**Collected data entries**
**********

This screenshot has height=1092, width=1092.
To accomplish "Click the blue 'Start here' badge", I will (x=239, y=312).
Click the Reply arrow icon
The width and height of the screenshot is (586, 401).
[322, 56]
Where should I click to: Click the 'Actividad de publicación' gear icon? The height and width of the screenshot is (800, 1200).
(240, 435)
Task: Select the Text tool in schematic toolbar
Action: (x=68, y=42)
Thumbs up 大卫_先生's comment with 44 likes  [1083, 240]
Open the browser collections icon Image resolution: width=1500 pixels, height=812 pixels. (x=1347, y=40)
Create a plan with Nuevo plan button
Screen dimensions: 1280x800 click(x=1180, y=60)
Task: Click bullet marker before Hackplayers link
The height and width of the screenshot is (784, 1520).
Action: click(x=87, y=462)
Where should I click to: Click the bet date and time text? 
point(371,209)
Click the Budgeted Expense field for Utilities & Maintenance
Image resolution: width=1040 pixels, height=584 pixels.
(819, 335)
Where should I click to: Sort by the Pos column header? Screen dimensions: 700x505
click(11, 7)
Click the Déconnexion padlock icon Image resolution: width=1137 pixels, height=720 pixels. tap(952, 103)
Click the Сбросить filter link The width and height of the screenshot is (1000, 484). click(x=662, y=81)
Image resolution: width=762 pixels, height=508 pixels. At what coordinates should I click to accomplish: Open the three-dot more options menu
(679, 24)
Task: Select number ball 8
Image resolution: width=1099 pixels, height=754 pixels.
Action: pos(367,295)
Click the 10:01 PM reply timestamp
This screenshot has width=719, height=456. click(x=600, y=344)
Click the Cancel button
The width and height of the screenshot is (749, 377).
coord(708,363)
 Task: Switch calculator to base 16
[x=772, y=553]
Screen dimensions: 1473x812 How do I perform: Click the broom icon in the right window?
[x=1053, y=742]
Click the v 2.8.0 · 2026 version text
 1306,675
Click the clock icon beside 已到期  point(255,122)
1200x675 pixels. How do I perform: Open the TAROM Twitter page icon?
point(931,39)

**********

**Task details**
Update the listing above by replacing "Where should I click to" with "Which spot should I click to" everywhere it occurs, and leave all other text unchanged.

**Response**
This screenshot has height=1092, width=1092.
To accomplish "Click the blue 'Start here' badge", I will (x=239, y=312).
Click the Reply arrow icon
The width and height of the screenshot is (586, 401).
[322, 56]
Which spot should I click to: Click the 'Actividad de publicación' gear icon? The height and width of the screenshot is (800, 1200).
(240, 435)
Task: Select the Text tool in schematic toolbar
Action: (x=68, y=42)
Thumbs up 大卫_先生's comment with 44 likes  [1083, 240]
Open the browser collections icon Image resolution: width=1500 pixels, height=812 pixels. (x=1347, y=40)
Create a plan with Nuevo plan button
Screen dimensions: 1280x800 click(x=1180, y=60)
Task: Click bullet marker before Hackplayers link
The height and width of the screenshot is (784, 1520).
Action: click(x=87, y=462)
Which spot should I click to: Click the bet date and time text? 
point(371,209)
Click the Budgeted Expense field for Utilities & Maintenance
Image resolution: width=1040 pixels, height=584 pixels.
(819, 335)
Which spot should I click to: Sort by the Pos column header? Screen dimensions: 700x505
click(11, 7)
Click the Déconnexion padlock icon Image resolution: width=1137 pixels, height=720 pixels. tap(952, 103)
Click the Сбросить filter link The width and height of the screenshot is (1000, 484). click(x=662, y=81)
Image resolution: width=762 pixels, height=508 pixels. At what coordinates should I click to accomplish: Open the three-dot more options menu
(679, 24)
Task: Select number ball 8
Image resolution: width=1099 pixels, height=754 pixels.
Action: pos(367,295)
Click the 10:01 PM reply timestamp
This screenshot has width=719, height=456. click(x=600, y=344)
Click the Cancel button
The width and height of the screenshot is (749, 377).
coord(708,363)
 Task: Switch calculator to base 16
[x=772, y=553]
Screen dimensions: 1473x812 How do I perform: Click the broom icon in the right window?
[x=1053, y=742]
Click the v 2.8.0 · 2026 version text
 1306,675
Click the clock icon beside 已到期  point(255,122)
1200x675 pixels. How do I perform: Open the TAROM Twitter page icon?
point(931,39)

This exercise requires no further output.